Write out exactly the lines below starting at the one containing "Viewport: 1920px width, 1080px height." and ending at the one containing "You are a computer-use agent. 800x461 pixels.". Omit every picture.

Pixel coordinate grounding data

[Start of section]

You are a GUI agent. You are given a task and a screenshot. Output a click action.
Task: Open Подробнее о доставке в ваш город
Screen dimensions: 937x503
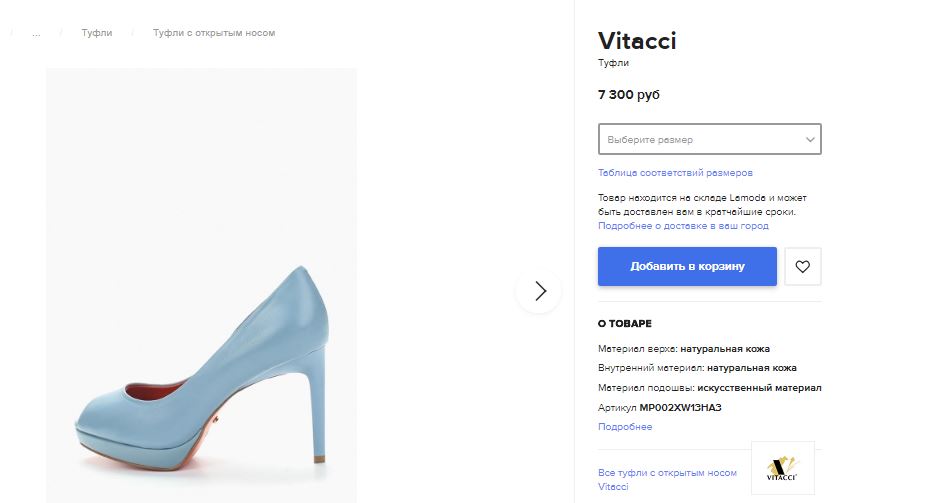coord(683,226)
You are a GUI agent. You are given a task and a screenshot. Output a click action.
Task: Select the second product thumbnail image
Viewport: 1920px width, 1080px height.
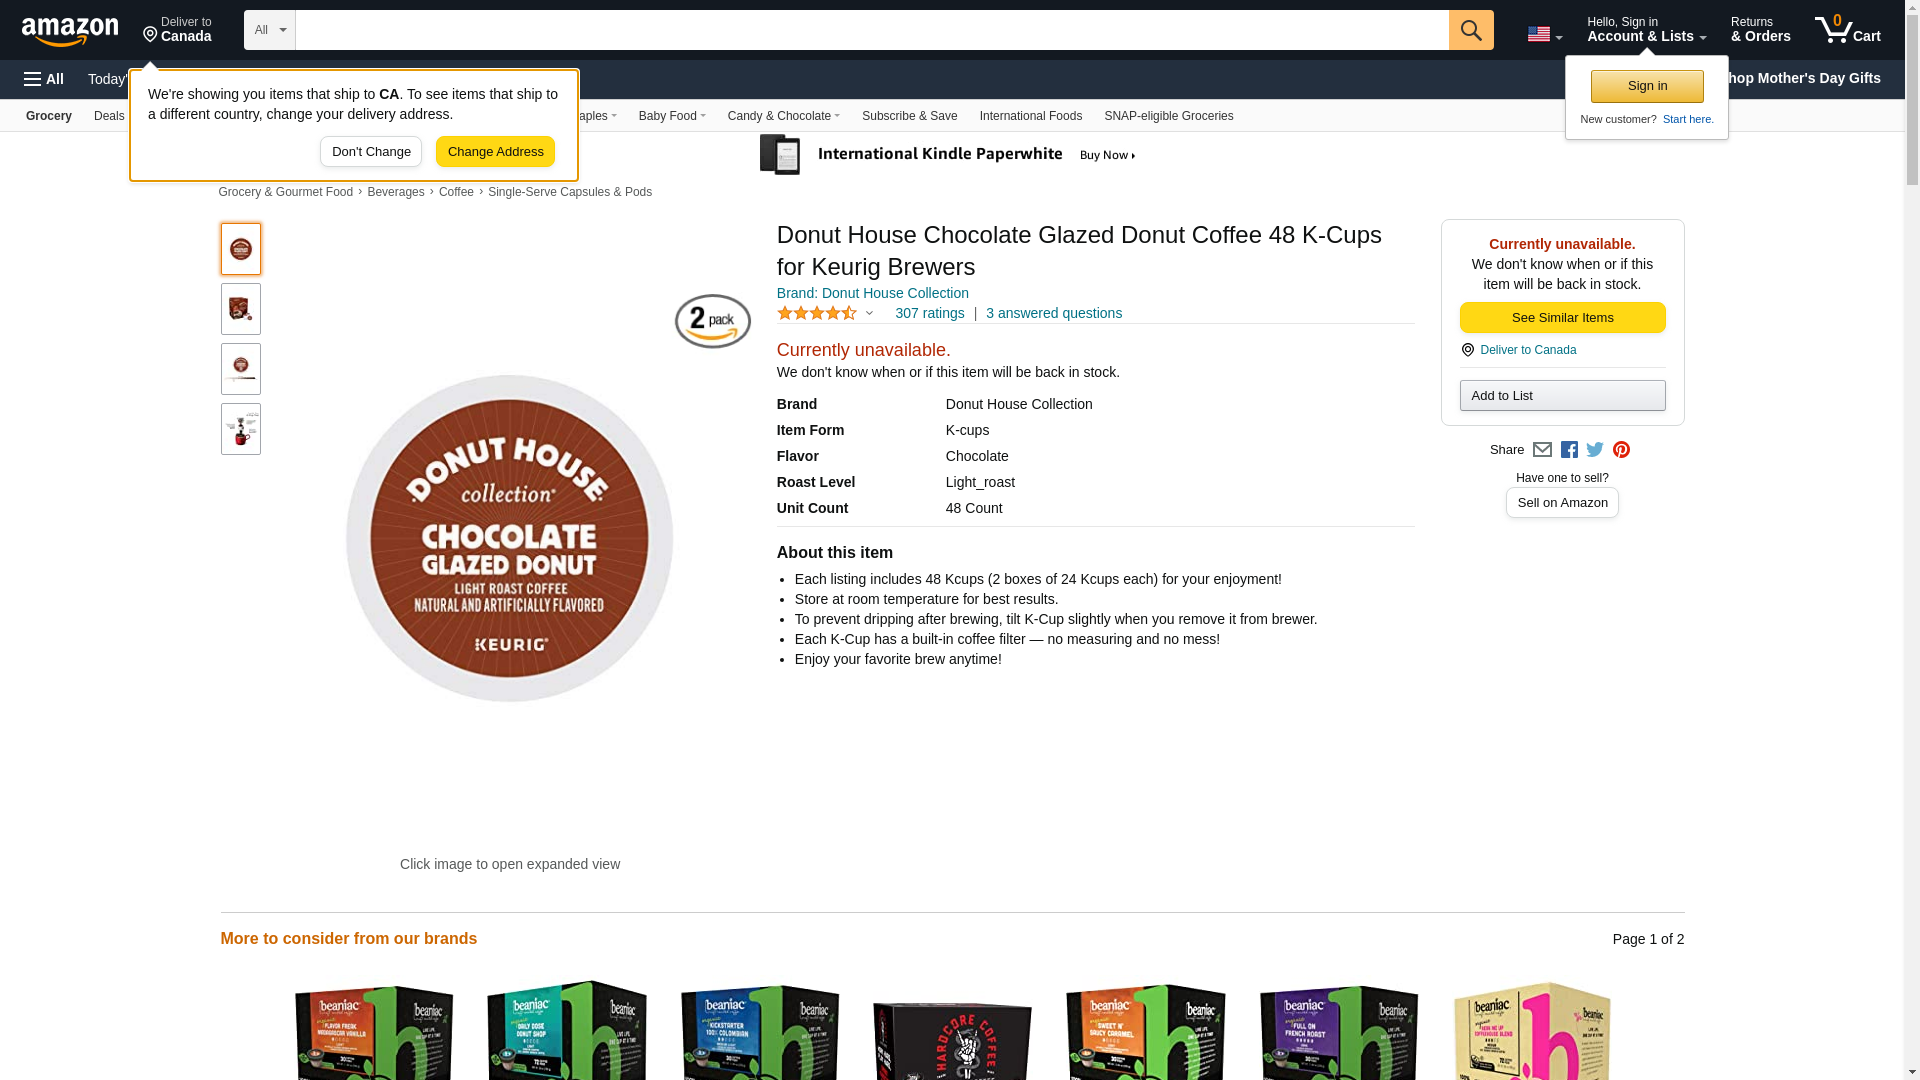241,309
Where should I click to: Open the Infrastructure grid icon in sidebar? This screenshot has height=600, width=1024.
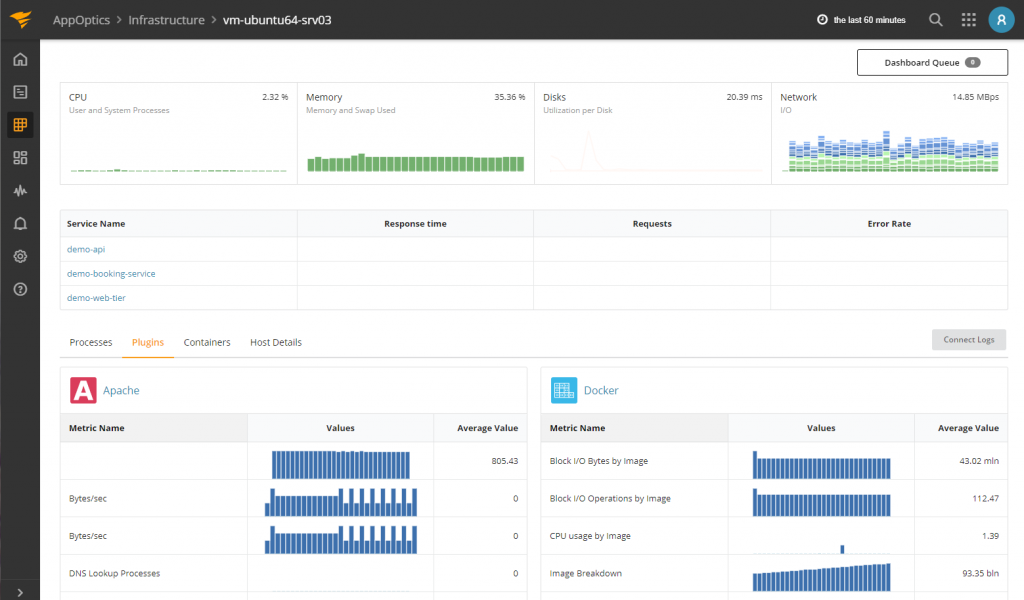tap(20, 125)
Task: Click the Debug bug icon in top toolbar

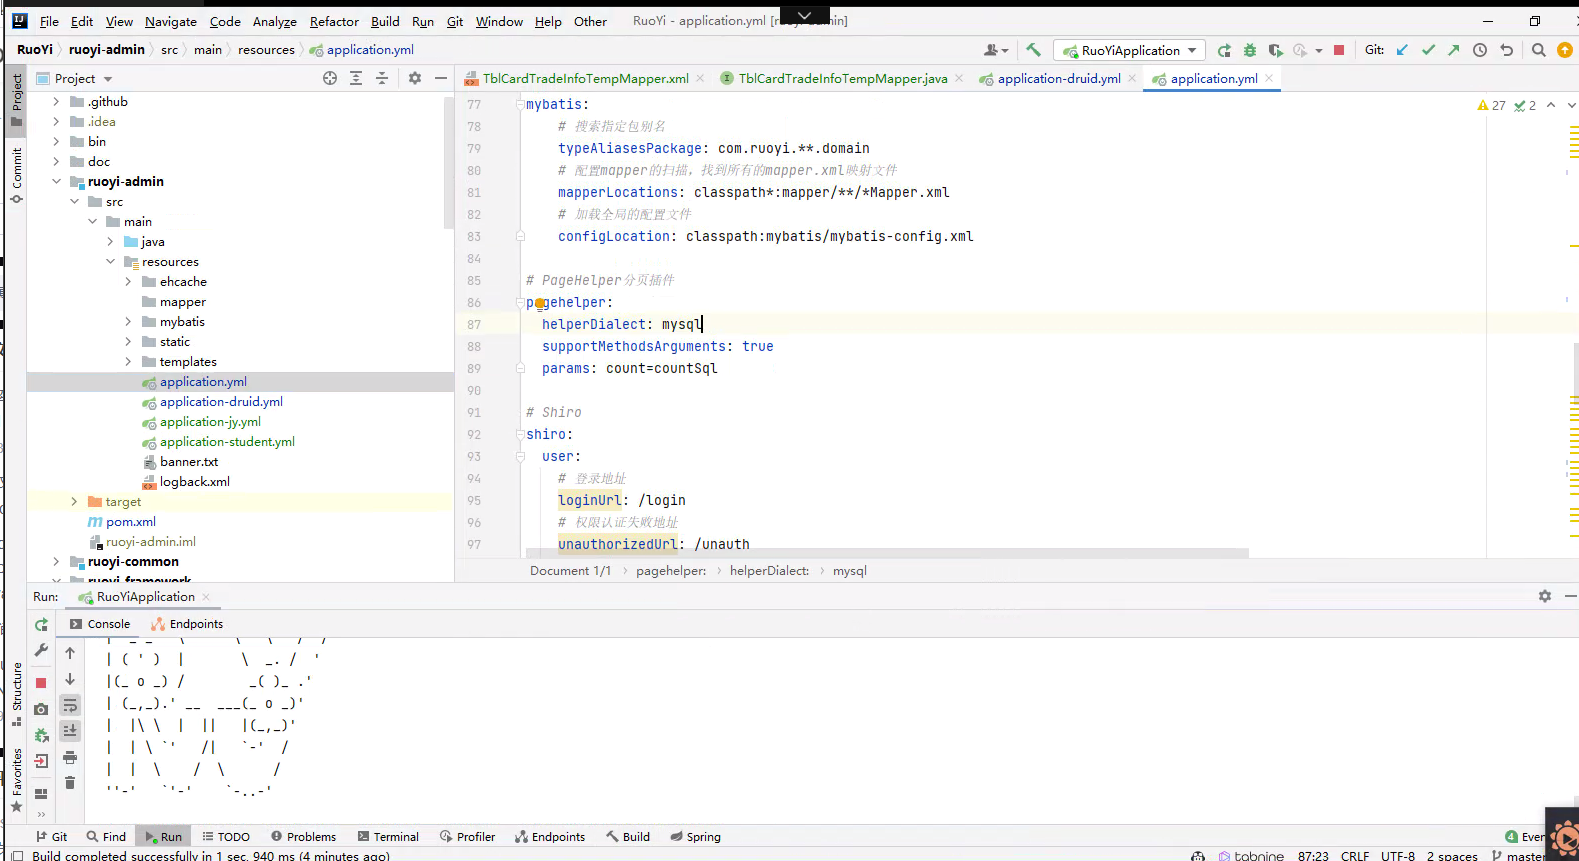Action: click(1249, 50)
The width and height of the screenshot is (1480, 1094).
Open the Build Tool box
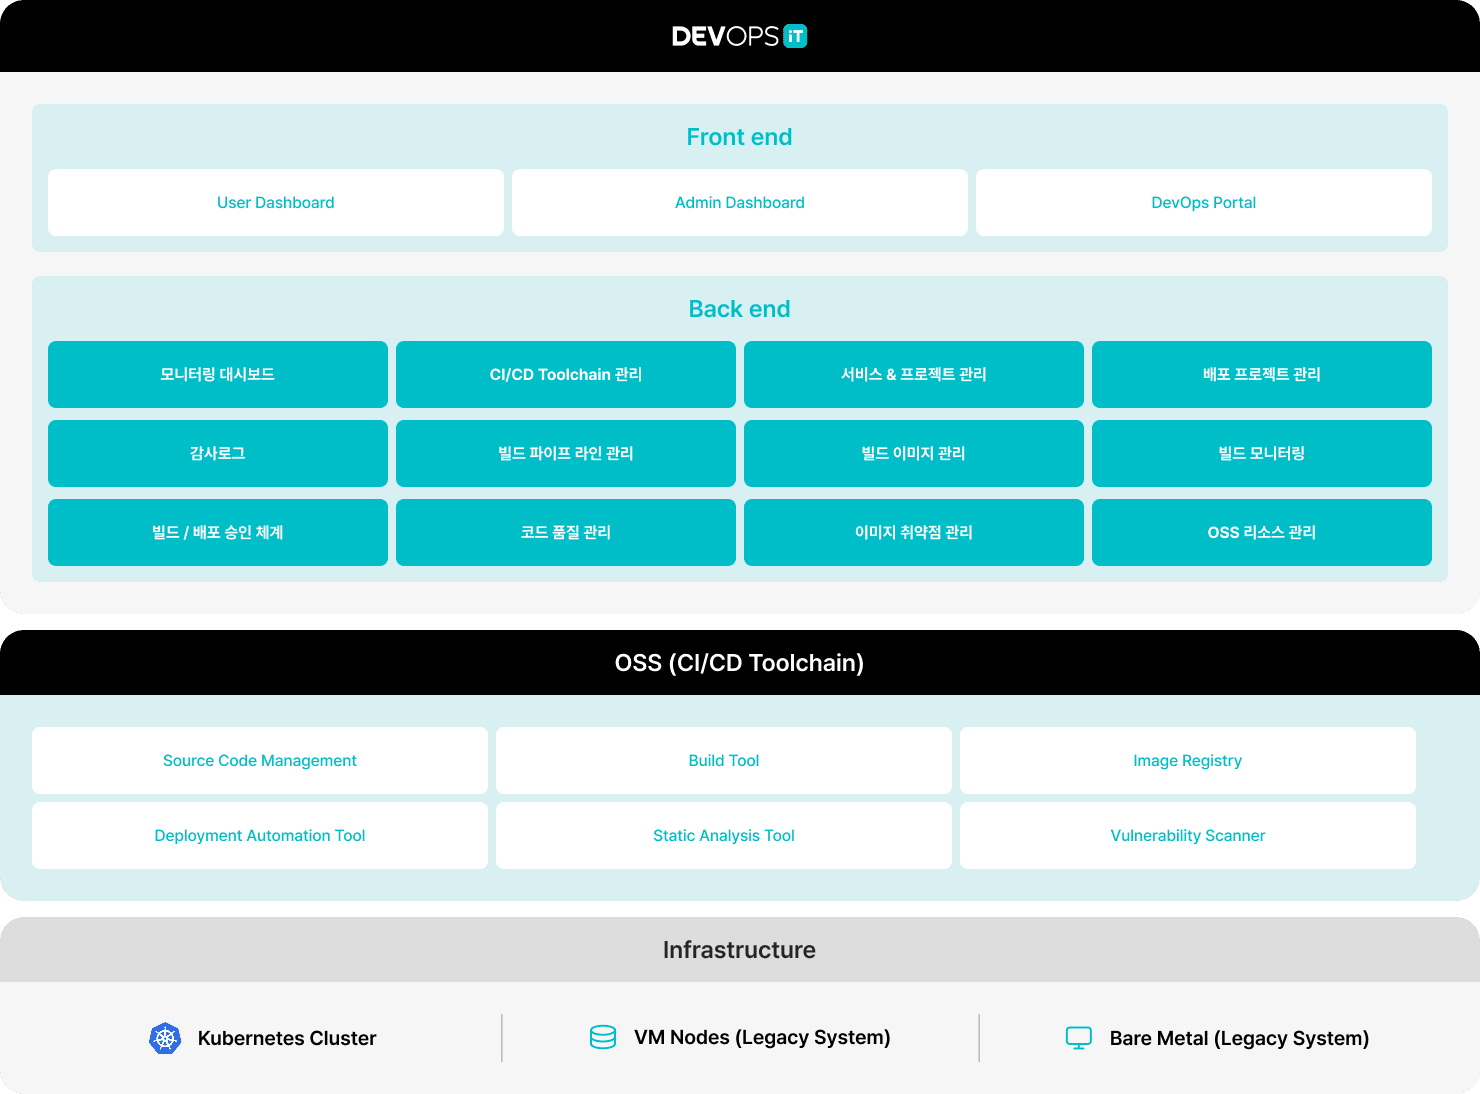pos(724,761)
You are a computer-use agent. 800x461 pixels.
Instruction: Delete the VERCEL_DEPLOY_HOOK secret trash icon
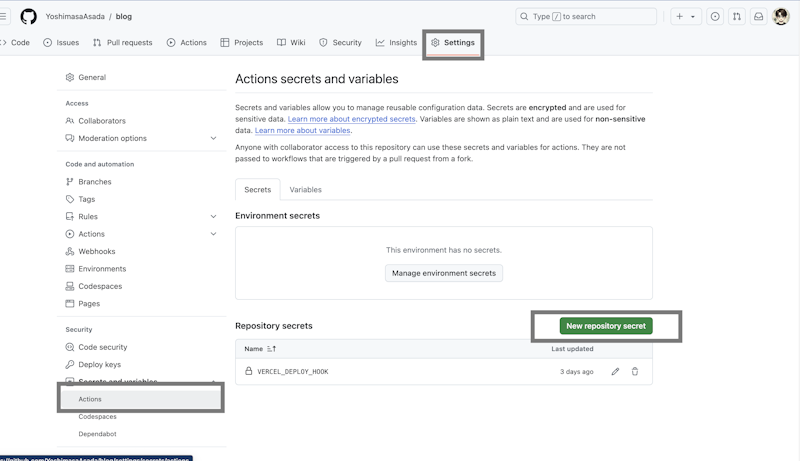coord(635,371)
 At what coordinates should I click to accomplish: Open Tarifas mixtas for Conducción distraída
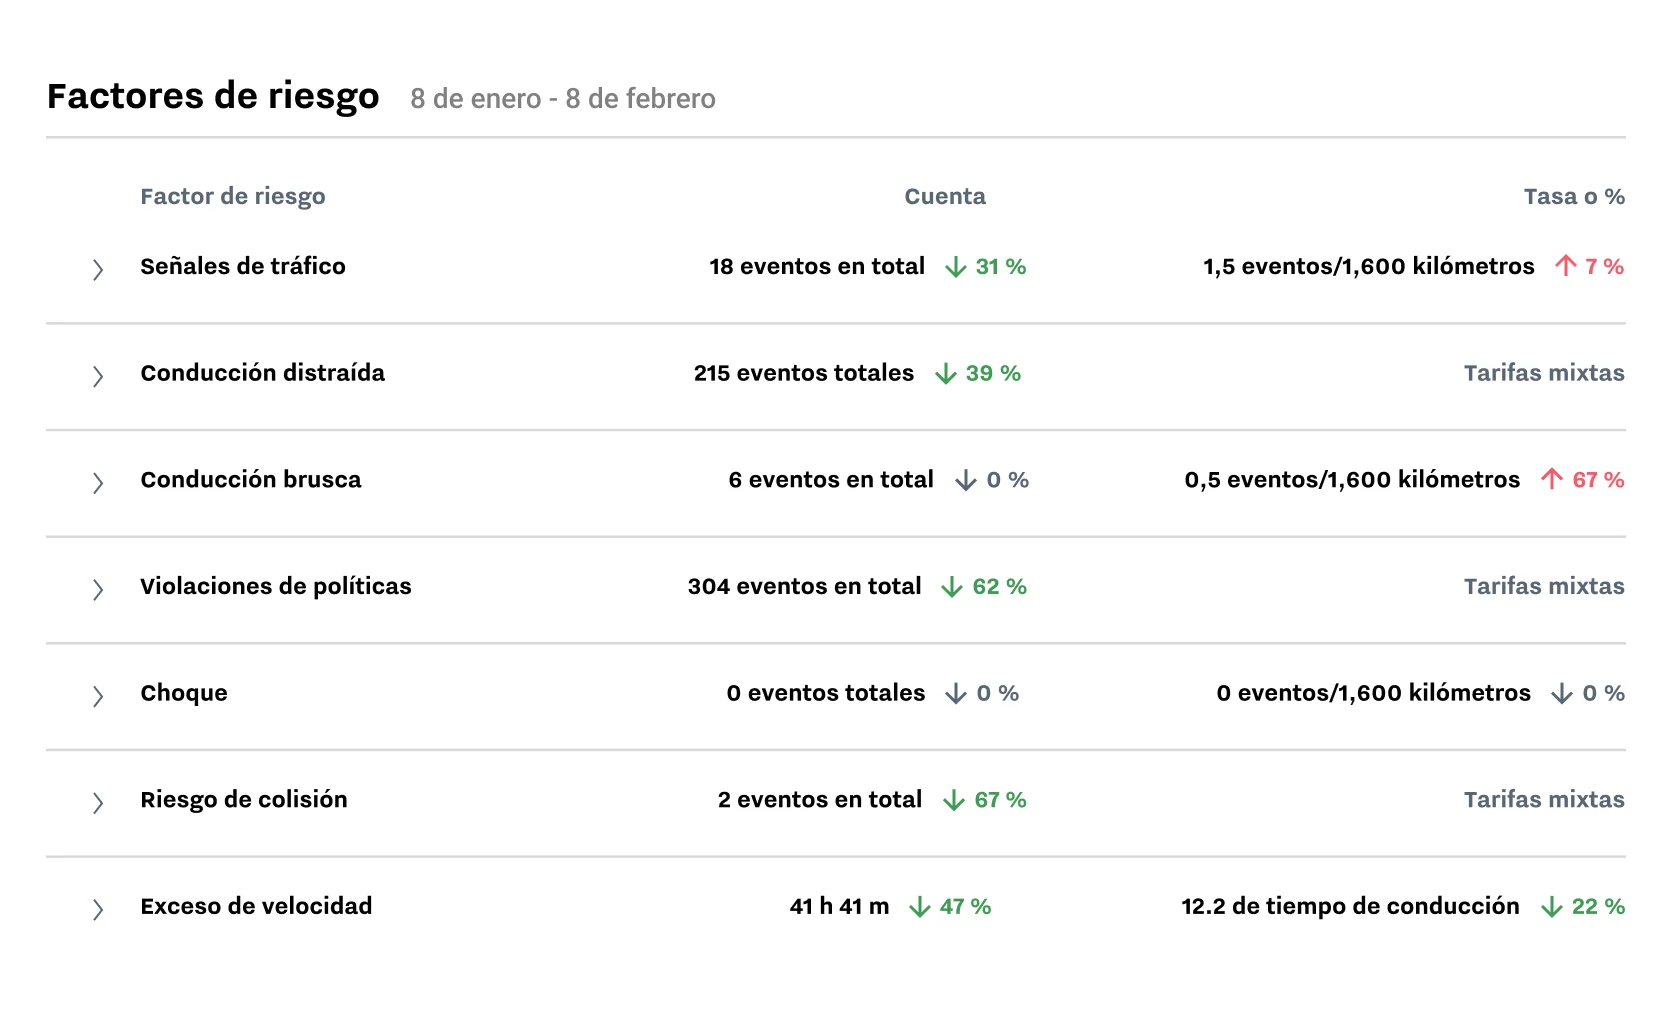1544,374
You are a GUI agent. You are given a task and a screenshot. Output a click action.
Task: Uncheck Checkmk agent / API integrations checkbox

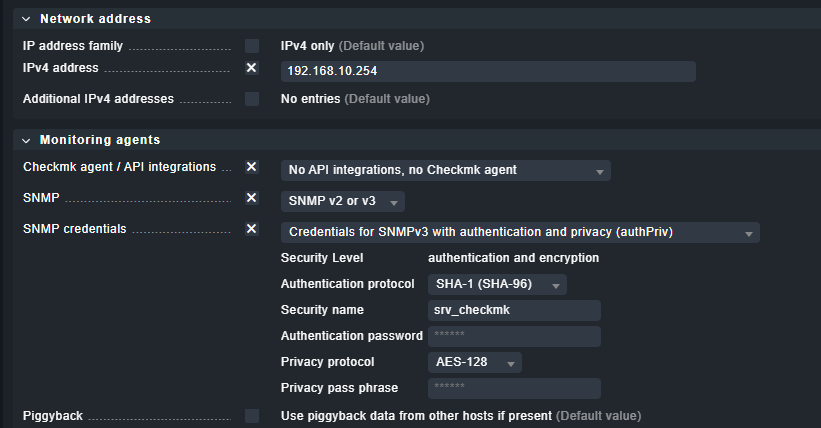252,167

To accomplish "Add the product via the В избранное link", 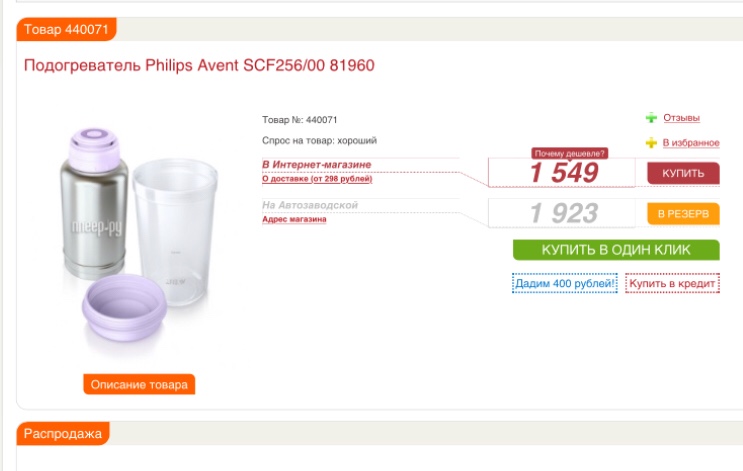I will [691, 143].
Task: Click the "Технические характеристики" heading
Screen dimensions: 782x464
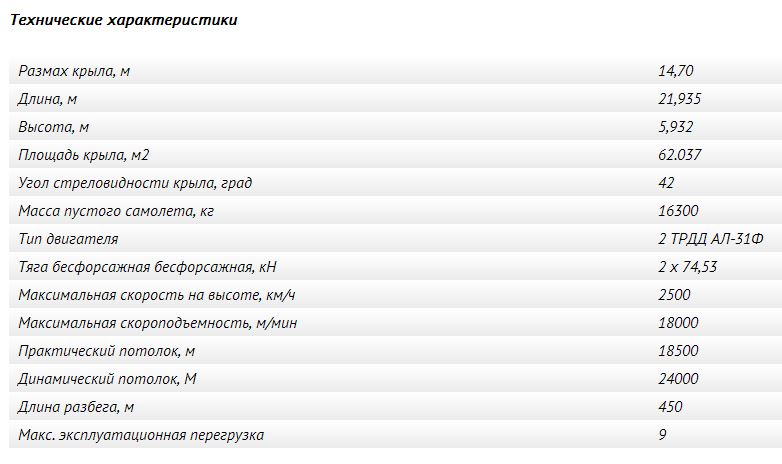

[End of section]

• ANSWER TO THIS PROBLEM
Viewport: 1920px width, 1080px height.
241,309
Where should I click to: Open the Infrastructure grid icon in sidebar? This screenshot has height=600, width=1024.
tap(20, 125)
Task: Click the Debug bug icon in top toolbar

Action: click(1249, 50)
The width and height of the screenshot is (1480, 1094).
Open the Build Tool box
pos(724,761)
You are a computer-use agent. 800x461 pixels.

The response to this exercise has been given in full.